SHELL invokes /bin/sh (or the shell defined by the System.Shell property), and passes it a single command line.

/bin/sh parses this command line exactly the same way it does in a normal shell. So,

SHELL "ls -l *.o >/tmp/list"

will do exactly the same as if you typed ls -l *.o >/tmp/list in a terminal emulator under a shell. This is a lot of things, because the shell has tremendous power. This command:

  1. Splits the command line into several parts: executable to run, parameters to pass it, other constructs...

  2. Searches for an executable named ls in the PATH environment.

  3. Substitutes *.o with all the .o files in the current directory.

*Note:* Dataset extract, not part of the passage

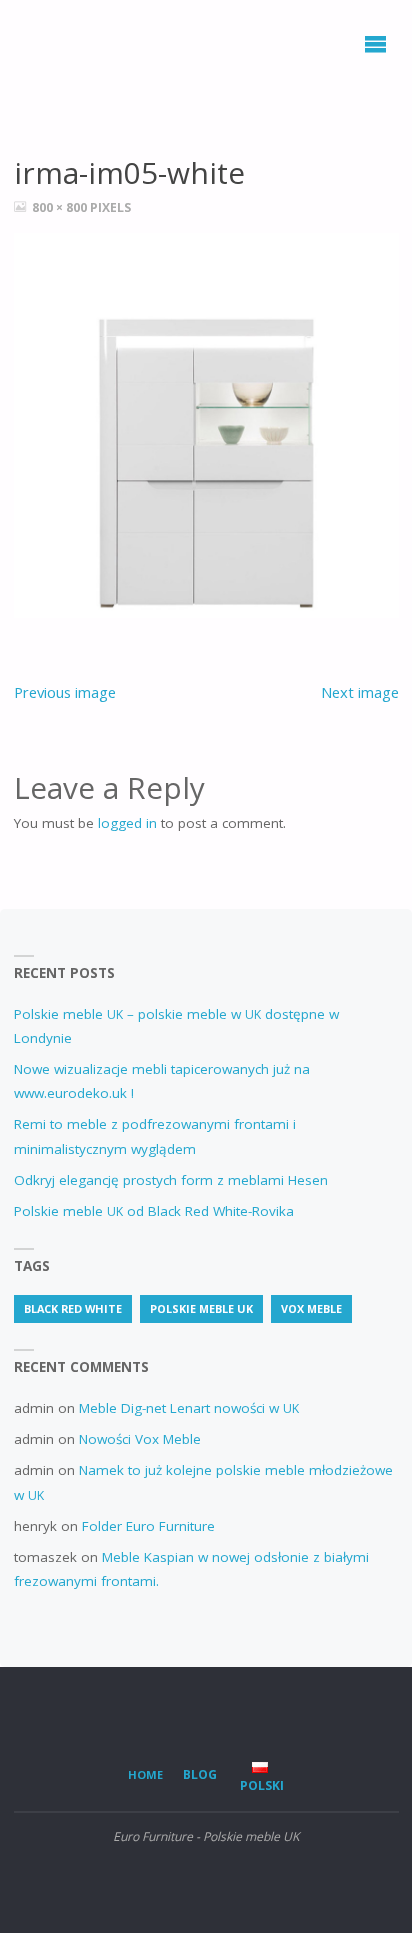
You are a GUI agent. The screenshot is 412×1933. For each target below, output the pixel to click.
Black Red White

  4. Prepares a redirection (the normal output of /bin/ls is redirected to /tmp/list).

To summarize, the shell can do a lot of things, and the Gambas shell command brings that power to you.

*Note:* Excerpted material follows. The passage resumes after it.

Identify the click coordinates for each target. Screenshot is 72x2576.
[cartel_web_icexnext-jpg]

After /bin/sh is done with all this parsing/computing work, it invokes an exec() system call, which loads and executes an executable, passing it a number of parameters.

A program that is executed with the shell procedure will NOT be terminated when the Gambas program is terminated. You must either KILL the process or allow it to run until its normal termination.

Exec

The Gambas EXEC instruction calls the exec() system call, bypassing the shell. This is faster and less memory hungry, because you invoke an external command without invoking /bin/sh, but you loose all the power the shell has.

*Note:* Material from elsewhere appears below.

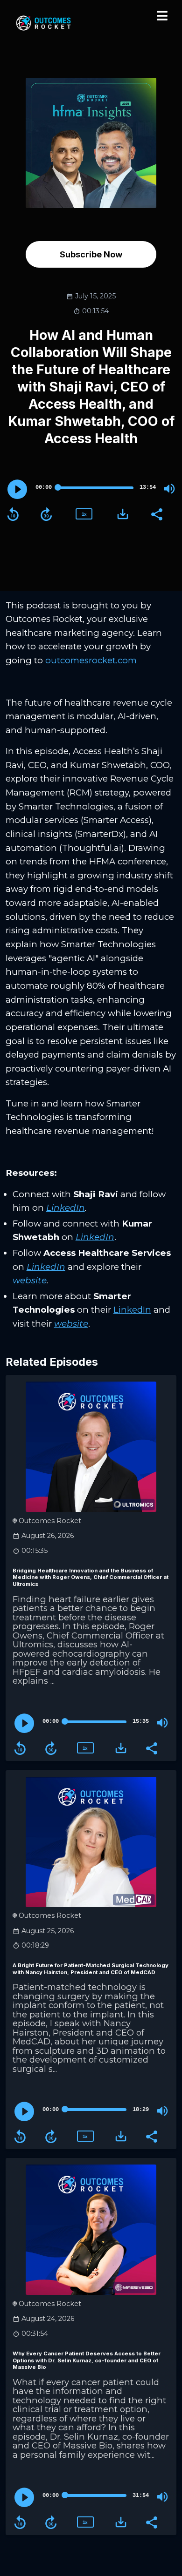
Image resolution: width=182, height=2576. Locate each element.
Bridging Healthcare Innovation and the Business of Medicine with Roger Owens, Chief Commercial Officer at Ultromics (90, 1577)
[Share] (156, 513)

In fact, if you want to list all the .o files in the current directory and put the result into /tmp/list without using the powerful shell, you have to:

  1. Search by yourself for the files.

  2. Create an array of the names of those files.

  3. Invoke /bin/ls and pass it an array which contains the -l and all the filenames you found.

  4. Redirect its standard output to a file, or use the FOR syntax to get the output directly into a Gambas event handler.

To conclude. If you run an EXEC in gambas, you must simply supply the program name to execute and all its parameters. If you issue:

EXEC ["/bin/ls", "-l", "*.o", ">/tmp/list"]

you will invoke /bin/ls passing it the above parameters. /bin/ls will (correctly) recognize the -l as a switch; but *.o and >/tmp/list will be recognized as files to look for, and no files named *.o will exist. The >/tmp/list is a shell syntax, not a /bin/ls one, and /bin/ls will look again to for file named >/tmp/list.

A program that is executed with the EXEC procedure will be terminated when the Gambas program is terminated.

You can type man sh at the shell prompt; all of what you will read there are shell capabilities, and none of them are available in EXEC. The three most important things which are available in the shell, and not available in EXEC are:

  1. Pattern substitution. .o and the like are shell constructs.

  2. Redirections and pipes. >/foo/bar, </foo/bar, 2>&1 | command and so on.

  3. Variables like $HOME, $PATH and so on.

But EXEC has a good advantage over SHELL. If you have to invoke an external command which has (or can have) unusual characters in the command line, like

firefox http://someserver.com/doit.cgi?name=foo&reply=bar

SHELL (or, better, /bin/sh) will interpret characters like ? and &, while EXEC will not.

So, if you need some shell capability, use SHELL; otherwise use EXEC. Using SHELL saves typing, on the other hand, but ONLY if you are sure that no strange characters (?, &, $, spaces, and others) will appear in the command you are constructing.

In that last case, Gambas has a Shell$ function that quotes these "strange" characters for the SHELL instruction, so that you are sure that any file name can be used with it.